This much-vaunted release, nonetheless, has proven distinctly controversial. The production values are certainly astronomical, 343i's first franchise foray is a visual tour de force (on an incontinent, senile pensioner of a console, we'll concede. The Xbox 360 is a saggy tits drooping on the floor like a Neanderthal's knuckles octogenarian in video game years, lest we forget). Have the integral mechanics of the series been subject to a similar spangly overhaul? This query is a bone, nay, a veritable entire skeleton with massive boney bollocks, of contention.
Ardent aficionados of Halo would point to such additions as the loadout scheme, armor abilities and so forth, and they would mock. They would raise a divisive middle finger and perform a wonderfully-choreographed this is shit dance routine to match. Infinite sprint for all and the excision of map-foraging for weaponry renders this a less ‘Halo' Halo, the naysayers lament. One guy took a dump in a Fed Ex package and mailed it to the developers (this may well have happened, we should try to cut back on drinking while watching the news); all kinds of dastardly and bastard-ly shenanigans ensued.
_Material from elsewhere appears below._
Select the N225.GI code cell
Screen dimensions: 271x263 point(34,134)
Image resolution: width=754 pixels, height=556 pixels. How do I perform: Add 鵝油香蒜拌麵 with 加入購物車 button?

It's the wont of fanatics of any series, though, to resist the imposition of such changes. Before the bevy of internet nerdsassins encroach on the homes of the offending developers and shit on their doorsteps, a little objectivity should be employed. While Halo 4 has imbibed some of the elements of genre behemoth Call of Duty -currently striding through woodland areas and gleefully stamping on the groins of chipmunks in its humongous war-mech of gaming dominance- the resultant hybrid is as relentlessly entertaining as any entry of Microsoft's stalwart series, if you remove the constrictive length of steel rod from your rectum and allow it to be.
As an inaugural effort at such a prestigious franchise, 343i have succeeded with aplomb here. We'd venture that there's a more contemporary feel at the nucleus of Halo 4, rather akin to the augmentations to the Resident Evil franchise. It was taken to excess, we'll concede (to wit: (Look at my massive new Hollywood cojones! Look! At them! I'm hung like Kong Kong!"), but the archaic stunted aiming and camera angles of Capcom's capers are an ill fit in today's gaming landscape.
343i, then, strove to ensure that their first Halo is their own game, unhampered by the incessant parallels with Bungie's own efforts. Enjoy the new campaign enemies, and the novel multiplayer weaponry they herald. Most pertinently, though, do so while not heeding the ad nauseumwhere is the spirit of Halo cacophony on them thar interwebs.
And maybe with your pants off, but that's strictly optional.